GOAL 1: In the passage on contextualized search result displays, reproduce the stretch from "A second sense" through "them more effectively?", swapping "linear" for "ranked".

So where are we at now…?

Mulling over recent updates to Parliamentary search, I started wondered about ranking and the the linear display of results. I’ve always quite liked facet limits that will filter out a subset of results returned by the search term based on a particular attribute. For example, in an Amazon search, we’re probably all familiar with entering a general search term then using category filters / facets in the left hand sidebar to narrow results down to books, or subject categories within books.

Indeed, the faceted search basis of  “search + filter” is one that inspired many of my own hacks.

As well as linear displays of ranked results (ranked how is always an issue), every so often multi-dimensional result displays appear. For example, things like Bento box displays (examples) were all the rage in university library catalogues several years ago, where multiple topical results panels display results from different facets or collections in different boxes distributed on a 2D grid. I’m not sure if they’re still “a thing” or whether preferences have gone back to a linear stream of results, perhaps with faceting to limit results within a topic? I guess one of the issues now is limited real estate on portrait orientation mobile phone displays compared to more expansive real estate you get in a landscape oriented large screen desktop display? (Hmmm, thinks… are Netvibes and PageFlakes still a thing?)

Anyway, I’ve not been thinking about search much for years, so in a spirit of playfulness, here’s a line of thinking I think could be fun to explore: contextualised search results, or more specifically, contextualised search result displays.

This phrase unpacks in several ways depending on where you think the emphasis on “contextualised” lies. (“contextualised lies”… “contextualies”…. hmmm…)

For example, if we interpret contextualised in the sense of context sensitive relative to the “natural arranging” of the results returned, we might trivially think of things like map based displays for displaying the results of a search where search items are geotagged. Complementary to this are displays where the results have some sort of time dependency. This is often displayed in the form of a date based ranking, but why not display results in a calendar interface or timeline (e..g. tracking Parliamentary bill process via a timeline)? Or where dates and locations are relevant to each resource, return the results via a calendar map display such as TimeMapper (more generally, see these different takes on storymaps). (I’ve always thought such displays should have to modes: a “show all” mode, and then a filtered mode, e.g. that shows just results for a particular time/geographical area limit.)

(One of the advantages of making search results available via a feed is that tinkerers can then easily wire the results into other sorts of display, particularly when feed items are also tagged, eg with facet information, dates, times, names of entities identified in the text, etc.)

A second sense in which we might think of contextualised search result displays is to identify the context of the user based on their interests. Given a huge set of linear search results, how might they then group, arrange or organise the results so that they can work with them more effectively?

RECORDED INFORMATION:
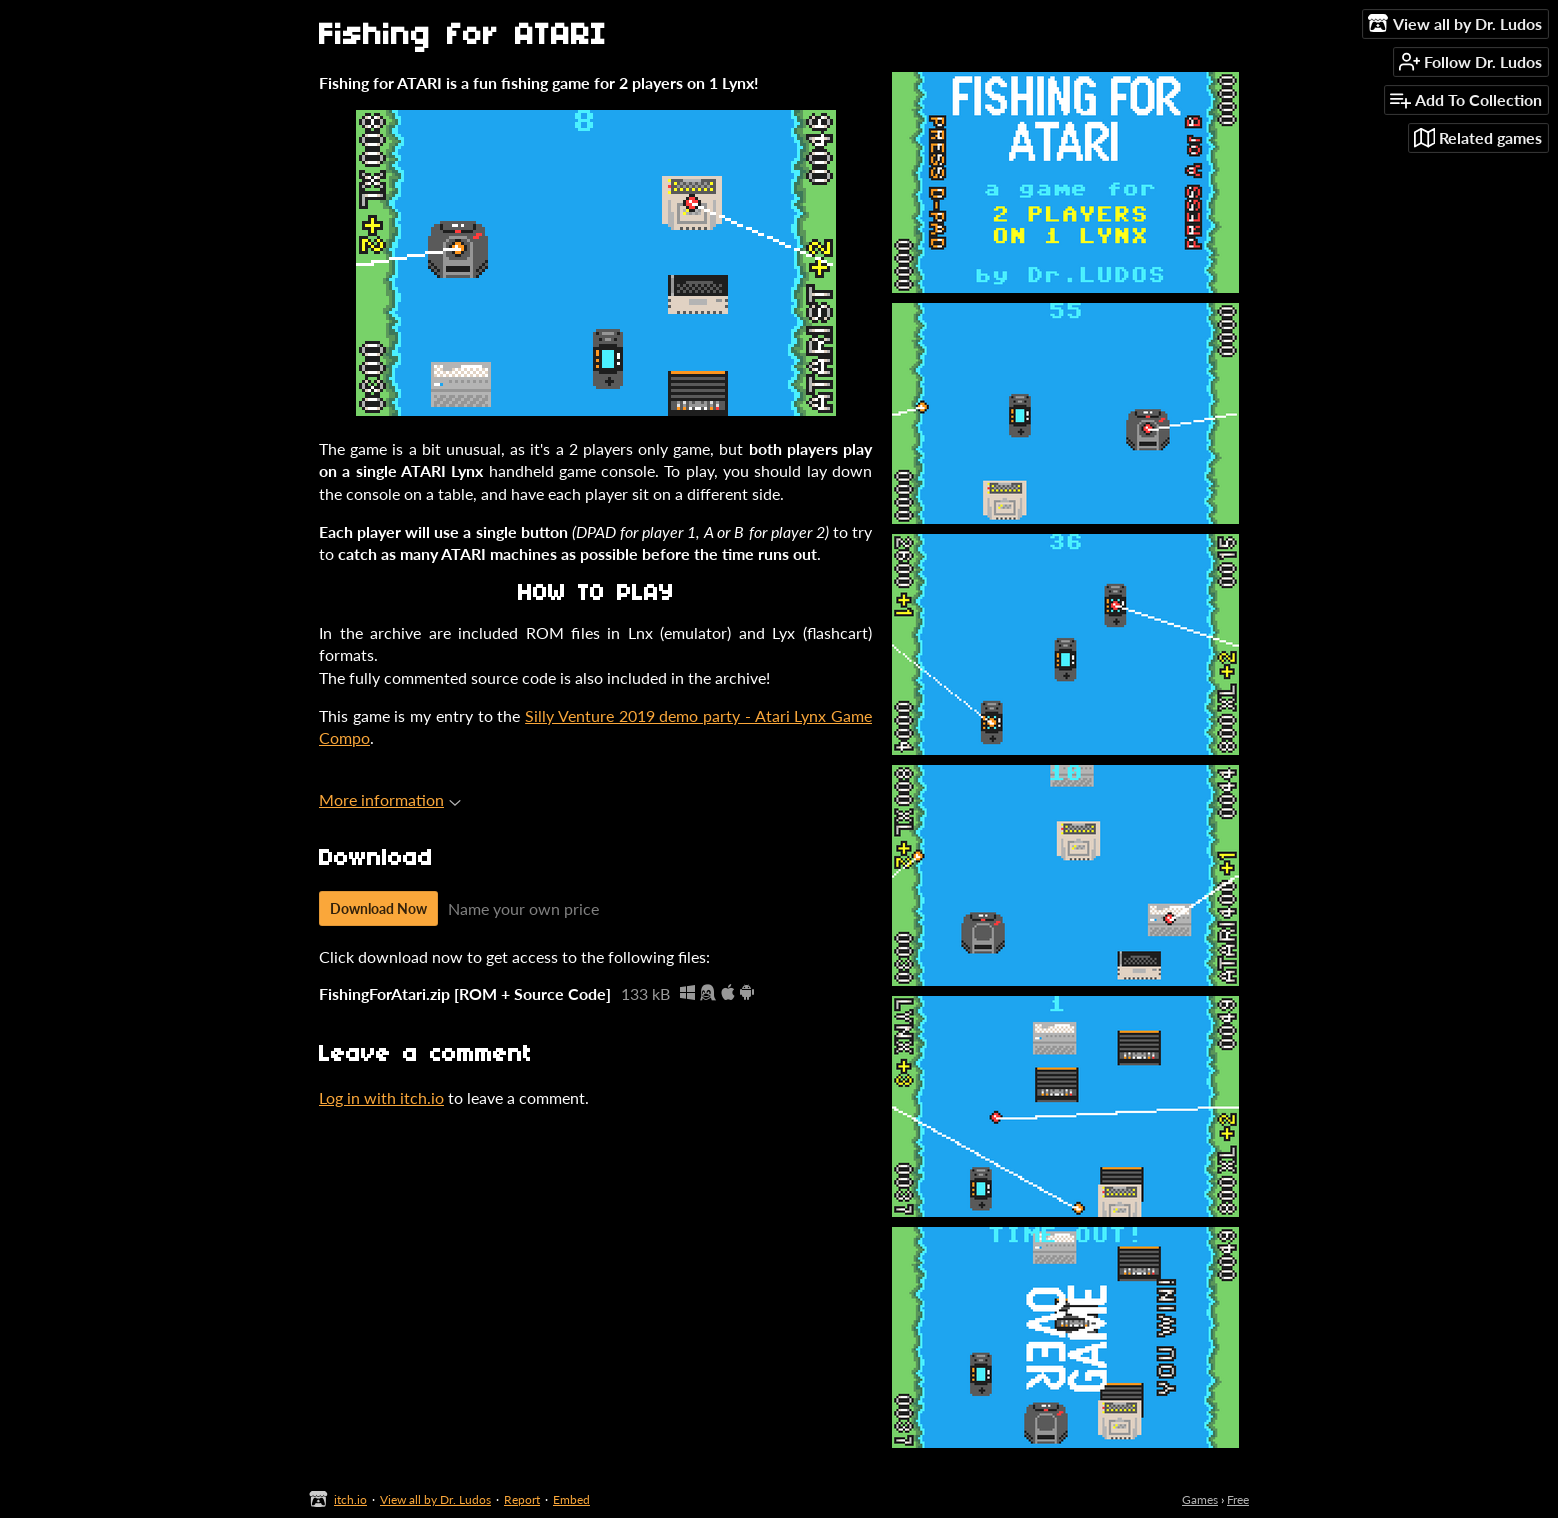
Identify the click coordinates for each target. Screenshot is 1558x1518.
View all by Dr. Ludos (435, 1499)
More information (390, 799)
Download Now (378, 908)
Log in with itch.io (381, 1097)
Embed (571, 1499)
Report (522, 1499)
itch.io (350, 1499)
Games (1200, 1499)
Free (1238, 1499)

GOAL 2: Copy every line of the records, including each request, and add 18 to each number in the click coordinates. Omit the pictures from your answer.

RESULT 1:
A second sense in which we might think of contextualised search result displays is to identify the context of the user based on their interests. Given a huge set of ranked search results, how might they then group, arrange or organise the results so that they can work with them more effectively?

RESULT 2:
Identify the click coordinates for each target. Screenshot is 1558x1518.
View all by Dr. Ludos (453, 1517)
More information (408, 817)
Download Now (396, 926)
Log in with itch.io (399, 1115)
Embed (589, 1517)
Report (540, 1517)
itch.io (368, 1517)
Games (1218, 1517)
Free (1256, 1517)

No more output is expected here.